**Required work:**
In full and without alteration, reproduce every record.

Records from a dataset
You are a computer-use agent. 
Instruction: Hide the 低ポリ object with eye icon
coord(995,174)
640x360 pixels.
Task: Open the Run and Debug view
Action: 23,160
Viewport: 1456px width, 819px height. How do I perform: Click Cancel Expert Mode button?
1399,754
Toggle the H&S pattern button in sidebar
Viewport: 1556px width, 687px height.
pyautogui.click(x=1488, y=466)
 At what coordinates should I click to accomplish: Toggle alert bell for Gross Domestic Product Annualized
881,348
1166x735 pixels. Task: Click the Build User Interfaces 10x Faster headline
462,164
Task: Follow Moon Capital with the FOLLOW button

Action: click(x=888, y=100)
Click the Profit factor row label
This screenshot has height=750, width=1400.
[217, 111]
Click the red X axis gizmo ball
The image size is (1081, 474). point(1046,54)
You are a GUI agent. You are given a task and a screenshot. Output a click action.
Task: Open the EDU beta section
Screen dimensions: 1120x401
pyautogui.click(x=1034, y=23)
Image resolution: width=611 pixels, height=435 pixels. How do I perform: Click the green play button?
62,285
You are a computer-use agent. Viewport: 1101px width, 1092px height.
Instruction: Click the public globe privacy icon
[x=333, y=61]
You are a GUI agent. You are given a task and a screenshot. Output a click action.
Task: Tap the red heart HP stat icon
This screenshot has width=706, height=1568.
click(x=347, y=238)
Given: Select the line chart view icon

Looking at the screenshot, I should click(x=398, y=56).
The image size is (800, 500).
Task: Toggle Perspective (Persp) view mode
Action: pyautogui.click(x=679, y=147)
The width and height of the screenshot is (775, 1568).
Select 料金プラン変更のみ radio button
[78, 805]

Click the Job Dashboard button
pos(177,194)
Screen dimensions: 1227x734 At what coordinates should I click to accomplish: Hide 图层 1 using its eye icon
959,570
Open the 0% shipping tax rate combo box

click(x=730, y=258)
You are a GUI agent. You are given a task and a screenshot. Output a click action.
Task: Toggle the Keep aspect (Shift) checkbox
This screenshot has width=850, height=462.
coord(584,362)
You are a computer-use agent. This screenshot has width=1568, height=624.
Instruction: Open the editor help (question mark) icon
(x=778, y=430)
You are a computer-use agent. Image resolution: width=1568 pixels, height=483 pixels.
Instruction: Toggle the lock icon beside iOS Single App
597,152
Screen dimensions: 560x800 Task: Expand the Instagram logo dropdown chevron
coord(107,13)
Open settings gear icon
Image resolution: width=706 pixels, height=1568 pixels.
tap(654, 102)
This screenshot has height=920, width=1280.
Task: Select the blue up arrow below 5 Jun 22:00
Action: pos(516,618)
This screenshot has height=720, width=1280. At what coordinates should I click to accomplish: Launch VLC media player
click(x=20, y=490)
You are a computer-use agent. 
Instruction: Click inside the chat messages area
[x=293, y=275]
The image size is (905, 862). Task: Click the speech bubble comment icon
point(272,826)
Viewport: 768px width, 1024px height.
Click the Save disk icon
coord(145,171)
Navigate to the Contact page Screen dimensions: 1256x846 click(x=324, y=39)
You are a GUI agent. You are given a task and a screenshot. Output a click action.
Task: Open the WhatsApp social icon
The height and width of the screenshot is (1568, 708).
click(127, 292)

**Response area:**
You are a computer-use agent. 
Instruction: Hide the 低ポリ object with eye icon
coord(995,174)
640x360 pixels.
Task: Open the Run and Debug view
Action: 23,160
Viewport: 1456px width, 819px height. How do I perform: Click Cancel Expert Mode button?
1399,754
Toggle the H&S pattern button in sidebar
Viewport: 1556px width, 687px height.
pyautogui.click(x=1488, y=466)
 At what coordinates should I click to accomplish: Toggle alert bell for Gross Domestic Product Annualized
881,348
1166x735 pixels. Task: Click the Build User Interfaces 10x Faster headline
462,164
Task: Follow Moon Capital with the FOLLOW button

Action: click(x=888, y=100)
Click the Profit factor row label
This screenshot has height=750, width=1400.
[217, 111]
Click the red X axis gizmo ball
The image size is (1081, 474). point(1046,54)
You are a GUI agent. You are given a task and a screenshot. Output a click action.
Task: Open the EDU beta section
Screen dimensions: 1120x401
pyautogui.click(x=1034, y=23)
Image resolution: width=611 pixels, height=435 pixels. How do I perform: Click the green play button?
62,285
You are a computer-use agent. Viewport: 1101px width, 1092px height.
Instruction: Click the public globe privacy icon
[x=333, y=61]
You are a GUI agent. You are given a task and a screenshot. Output a click action.
Task: Tap the red heart HP stat icon
This screenshot has width=706, height=1568.
click(x=347, y=238)
Given: Select the line chart view icon

Looking at the screenshot, I should click(x=398, y=56).
The image size is (800, 500).
Task: Toggle Perspective (Persp) view mode
Action: pyautogui.click(x=679, y=147)
The width and height of the screenshot is (775, 1568).
Select 料金プラン変更のみ radio button
[78, 805]

Click the Job Dashboard button
pos(177,194)
Screen dimensions: 1227x734 At what coordinates should I click to accomplish: Hide 图层 1 using its eye icon
959,570
Open the 0% shipping tax rate combo box

click(x=730, y=258)
You are a GUI agent. You are given a task and a screenshot. Output a click action.
Task: Toggle the Keep aspect (Shift) checkbox
This screenshot has width=850, height=462.
coord(584,362)
You are a computer-use agent. This screenshot has width=1568, height=624.
Instruction: Open the editor help (question mark) icon
(x=778, y=430)
You are a computer-use agent. Image resolution: width=1568 pixels, height=483 pixels.
Instruction: Toggle the lock icon beside iOS Single App
597,152
Screen dimensions: 560x800 Task: Expand the Instagram logo dropdown chevron
coord(107,13)
Open settings gear icon
Image resolution: width=706 pixels, height=1568 pixels.
tap(654, 102)
This screenshot has height=920, width=1280.
Task: Select the blue up arrow below 5 Jun 22:00
Action: pos(516,618)
This screenshot has height=720, width=1280. At what coordinates should I click to accomplish: Launch VLC media player
click(x=20, y=490)
You are a computer-use agent. 
Instruction: Click inside the chat messages area
[x=293, y=275]
The image size is (905, 862). Task: Click the speech bubble comment icon
point(272,826)
Viewport: 768px width, 1024px height.
Click the Save disk icon
coord(145,171)
Navigate to the Contact page Screen dimensions: 1256x846 click(x=324, y=39)
You are a GUI agent. You are given a task and a screenshot. Output a click action.
Task: Open the WhatsApp social icon
The height and width of the screenshot is (1568, 708).
click(127, 292)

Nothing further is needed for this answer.